Подружки сделали вид, что заткнули уши, но известно, что если женщине даже свинцом их залить, она все равно ухитрится подслушать... Я попросил жалобно:
— Серминаз, выйди хоть на минуту, мне надо поговорить с тобой наедине!
— Говори при всех! — потребовала Серминаз.
— Откуда в тебе эта гордость, эта резкость? — вырвалось у меня, и тут я уже не мог остановиться: — Ведь тебе на глаза людям показываться должно быть стыдно, не то что смеяться над ними!
— Почему? Что-то ты разошелся, Бахадур!
— Потому что... — Я замялся. — Вот я и хотел узнать, правду ли говорят о тебе?
— А если правду? Ты хочешь сказать, что больше не любишь меня?
— Если бы я мог это сказать!
— Так чего же ты хочешь?
— Ничего! — в отчаянии воскликнул я.
— Тогда прощай! Походить по свету тебе не мешает — проветришь мозги!
— И ты ничего не скажешь мне на прощанье?
— В добрый час! Что же еще я могу сказать?
— Хоть одно слово любви! — взмолился я.
— Может, еще и поцеловать тебя? — Она засмеялась. — Слышите, девушки, чего он захотел!
Я смутился. Я готов был провалиться сквозь крышу в чужой дом. Но злость только распалила мои чувства, и громко, как заклинание, я произнес:
— Ты еще услышишь обо мне, Серминаз! Бахадур вернется в аул!
— Не забудь подобрать папаху!
— Нет! Рука моя ее не коснется!
И я отправился восвояси.
...А сейчас вот сижу и философствую, и чем глубже влезаю в эту философию, тем труднее вылезти из нее, как тому жадному коту, что протиснул голову в узкое горлышко кувшина и вылизал всю сметану, а вот вытащить ее уже не может...
3...Так я философствую и не трогаюсь с места, а от пирога моего тем временем остался один запах. Я встал и перекинул хурджины через плечо. Но раньше пирог уравновешивал мои инструменты, а сейчас их пришлось разложить в две сумы, чтобы было удобнее нести.
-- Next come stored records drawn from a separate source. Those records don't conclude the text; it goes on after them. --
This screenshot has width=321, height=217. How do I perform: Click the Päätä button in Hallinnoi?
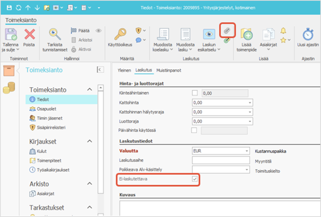click(x=80, y=31)
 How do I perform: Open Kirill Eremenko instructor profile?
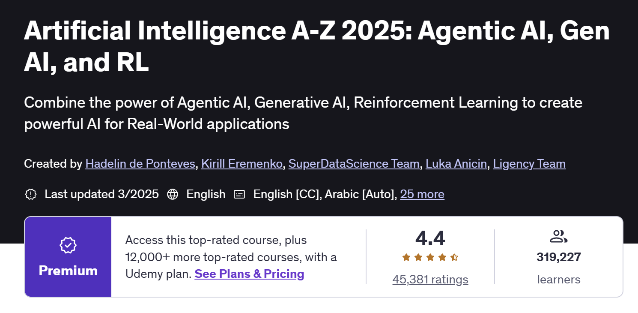click(241, 164)
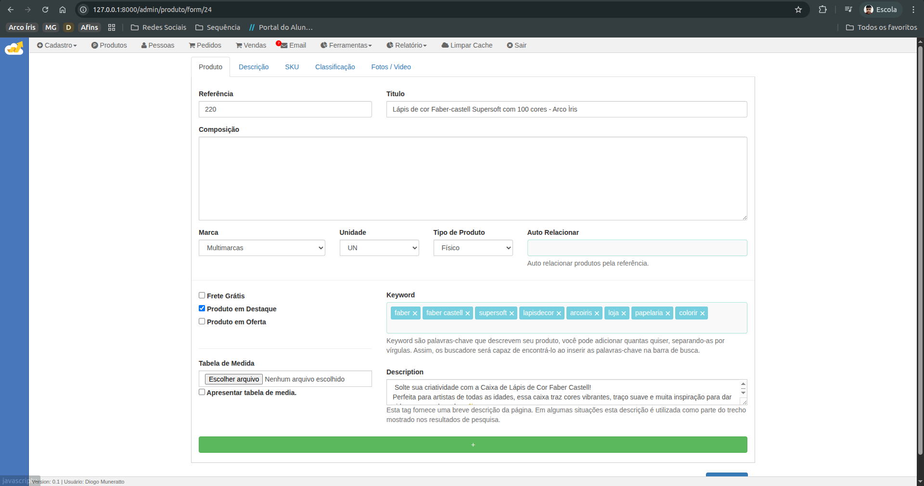The height and width of the screenshot is (486, 924).
Task: Bookmark page with the star icon
Action: (x=798, y=10)
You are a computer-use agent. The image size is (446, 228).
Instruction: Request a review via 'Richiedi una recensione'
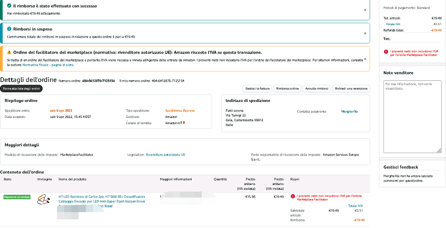pos(351,89)
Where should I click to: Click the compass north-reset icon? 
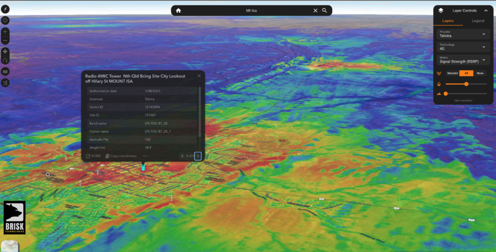coord(5,10)
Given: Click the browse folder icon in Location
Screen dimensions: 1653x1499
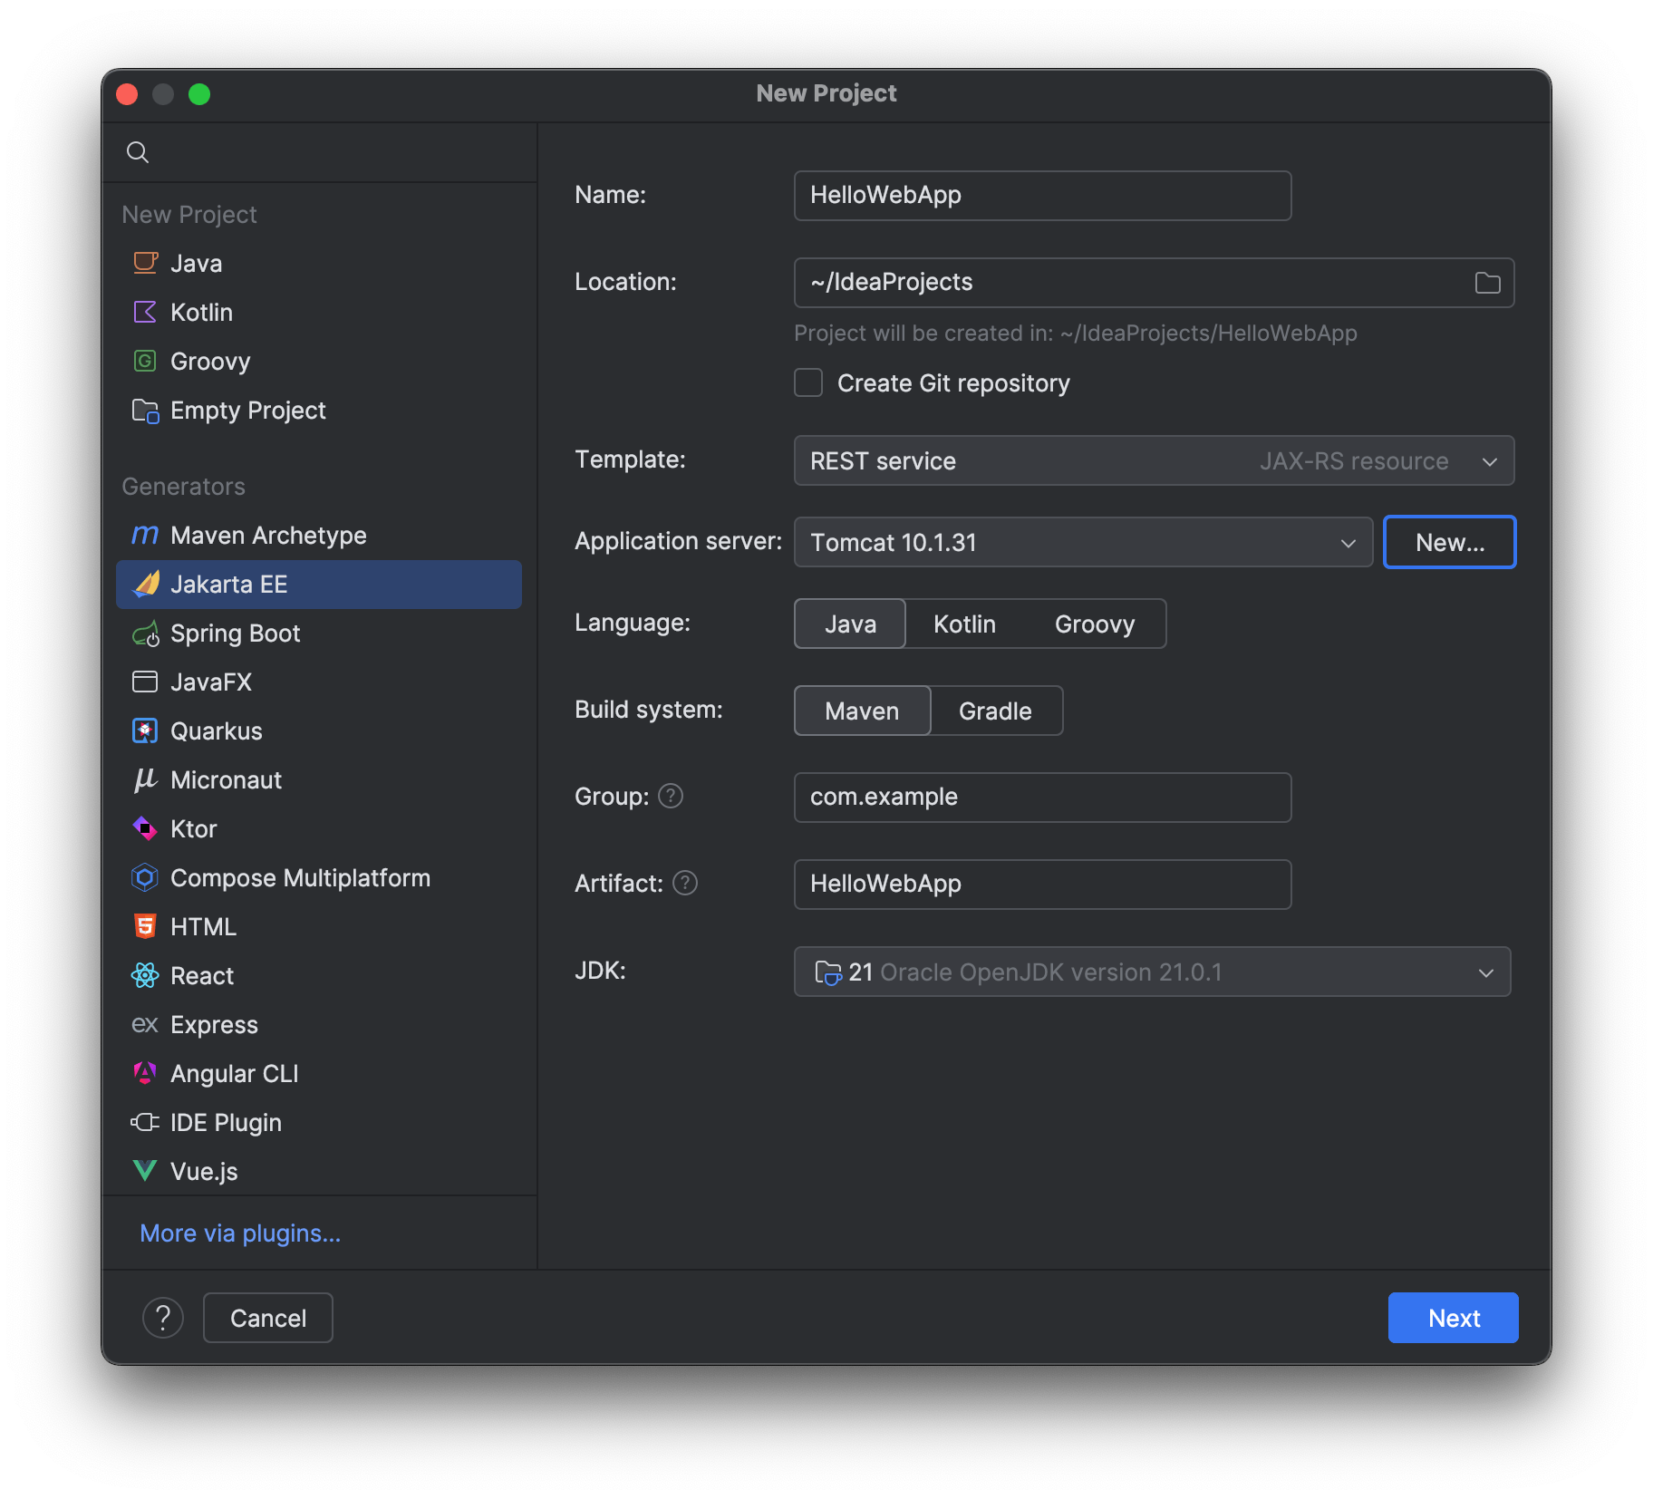Looking at the screenshot, I should (x=1487, y=283).
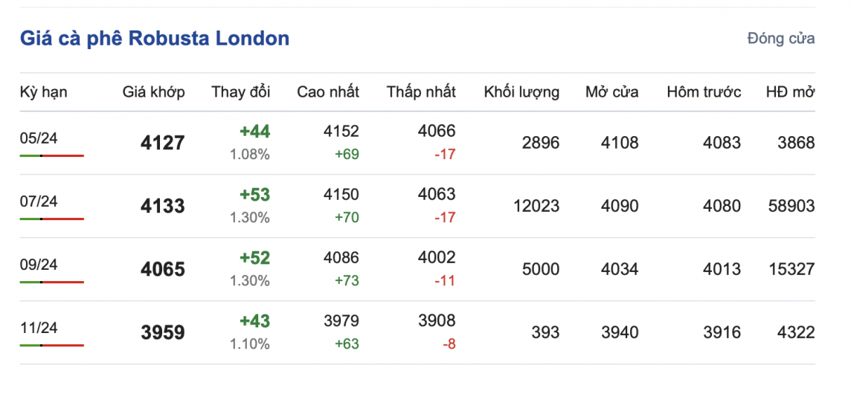Click the 4127 matched price

tap(162, 143)
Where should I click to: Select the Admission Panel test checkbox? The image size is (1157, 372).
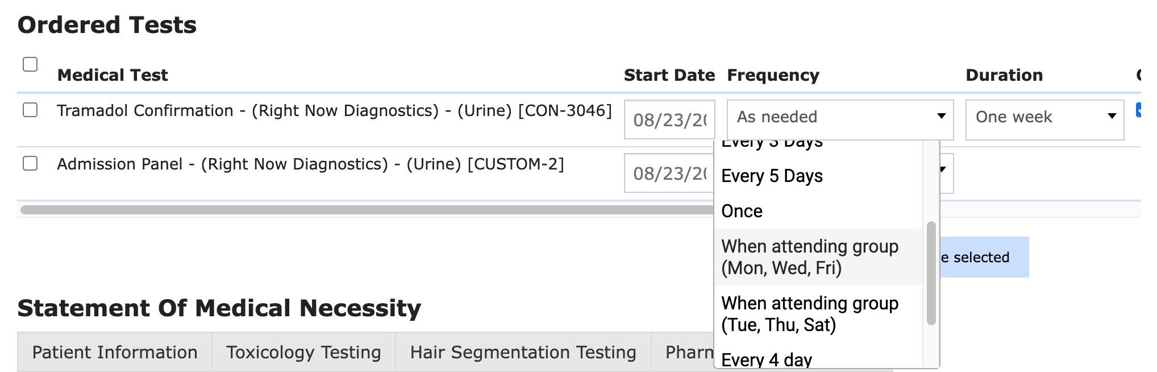point(30,163)
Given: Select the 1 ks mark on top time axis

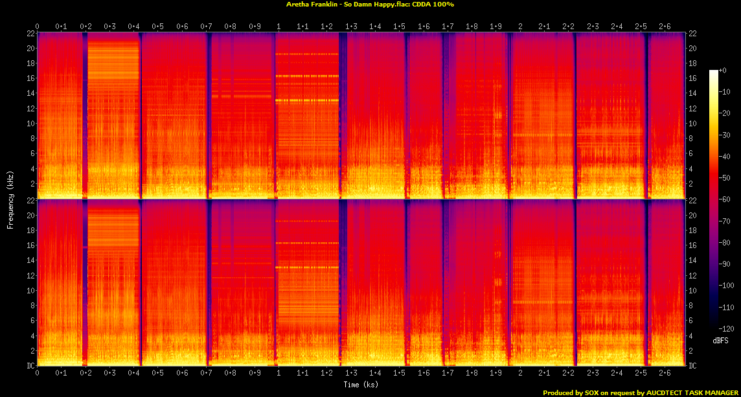Looking at the screenshot, I should click(x=279, y=27).

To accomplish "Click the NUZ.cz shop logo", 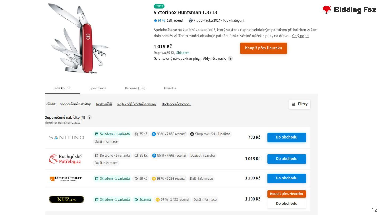I will (x=66, y=199).
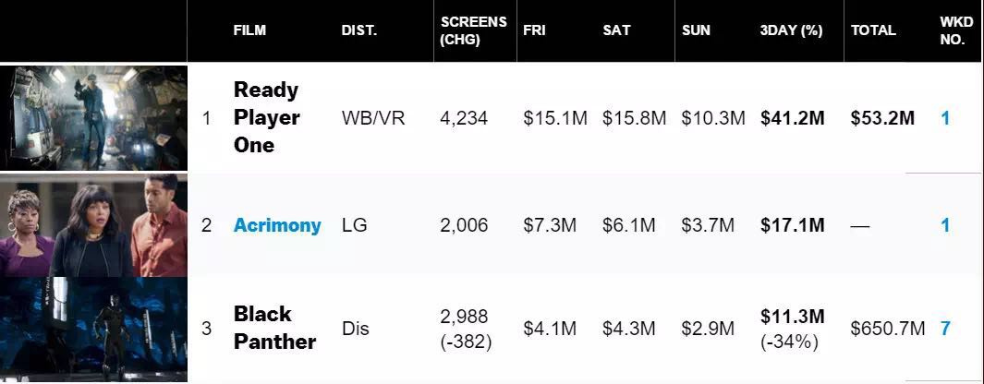Viewport: 984px width, 384px height.
Task: Click the TOTAL column header
Action: [x=873, y=30]
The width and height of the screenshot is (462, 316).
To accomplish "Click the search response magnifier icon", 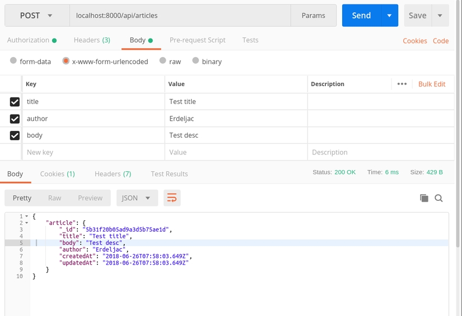I will pyautogui.click(x=439, y=198).
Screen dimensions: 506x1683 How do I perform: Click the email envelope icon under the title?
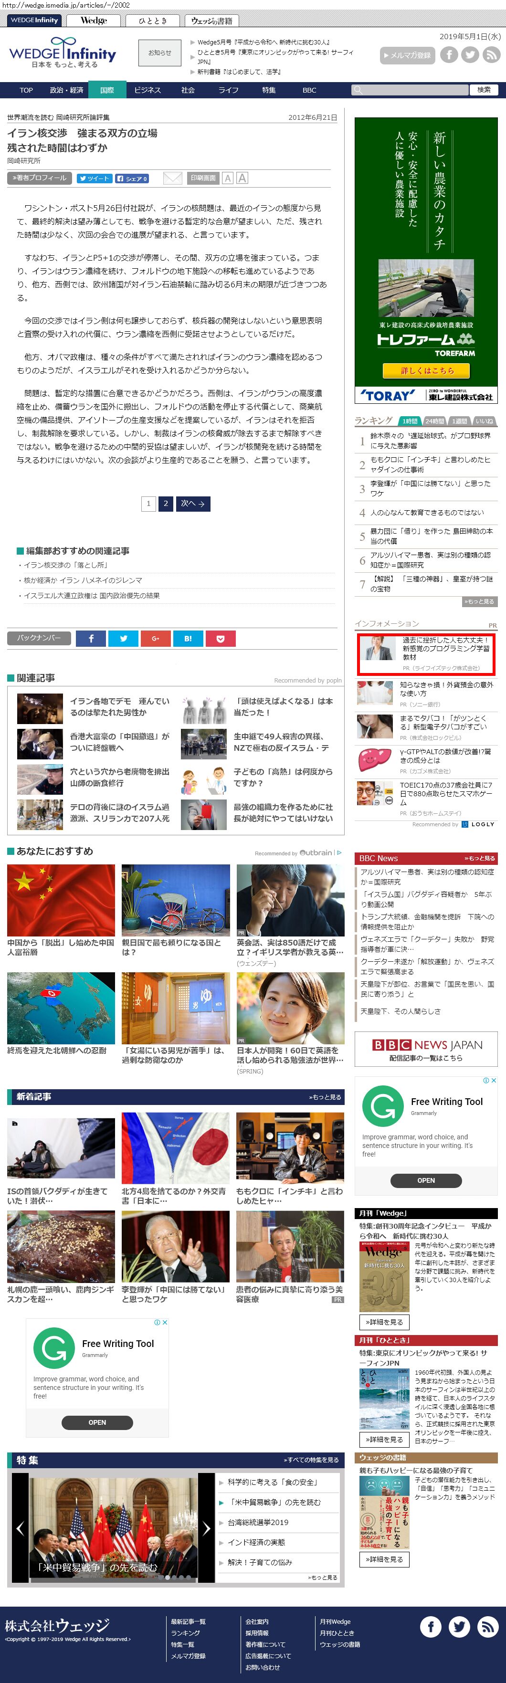(x=172, y=178)
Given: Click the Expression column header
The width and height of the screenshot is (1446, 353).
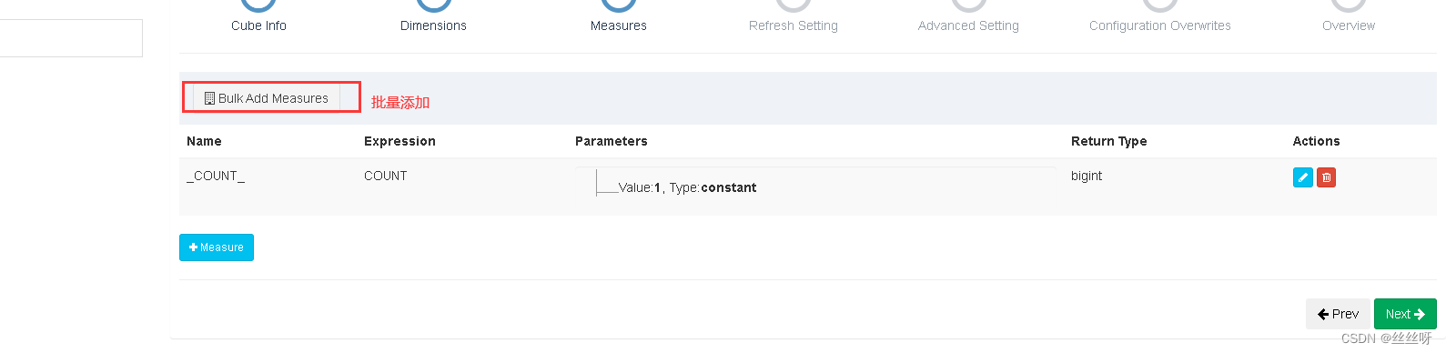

Теперь все в порядке, только не знаю, по какой дороге отправиться. Правы те, кто говорит, что первый шаг — самый трудный. Особенно если не знаешь, в какую сторону его сделать. И тут я вспомнил, как в таких случаях поступал мой дядя. Я закрыл глаза, поджал левую ногу и крутнулся на правом каблуке — куда покажет мой нос, туда и пойду. Проделав это, я осторожно открыл правый глаз. Нос уперся в куст крапивы, и я вспомнил, какие вкусные пироги с крапивой печет моя мать. За крапивой в низине расположилось картофельное поле, а дальше — наш знаменитый лес диких фруктовых деревьев. Я понял, что мой знаменитый нос ошибся, свернул с пути истины. Пришлось снова закрыть глаза и опять крутиться. На этот раз передо мною оказалась резная могильная плита, где под датой «1940» было высечено: «Он предпочел уйти сам». Могила самоубийцы! Нет, и на этот раз нос оплошал. Я снова начал крутиться на одной ноге, как юла, но голова у меня закружилась, и я свалился ничком, едва не сломав свой природный путевой указатель, оказавшийся как раз посреди дороги на Юждаг. Задача была решена!
В это время надо мной раздался незнакомый голос:
— Ты сам встанешь или, может, мне сойти с коня и помочь?
Я поднял голову и сначала увидел замершие, стройные, как у красавицы, ноги коня, потом разглядел в стременах ноги человека и лишь после этого — самого всадника. Это был парень немногим старше меня, улыбающийся, краснощекий. Он был в запыленных от езды сапогах, в галифе из темно-синей диагонали, в клетчатом пиджаке, а на голове папаха из серого каракуля.
— Ты что, колодец бурить собрался? — спросил всадник.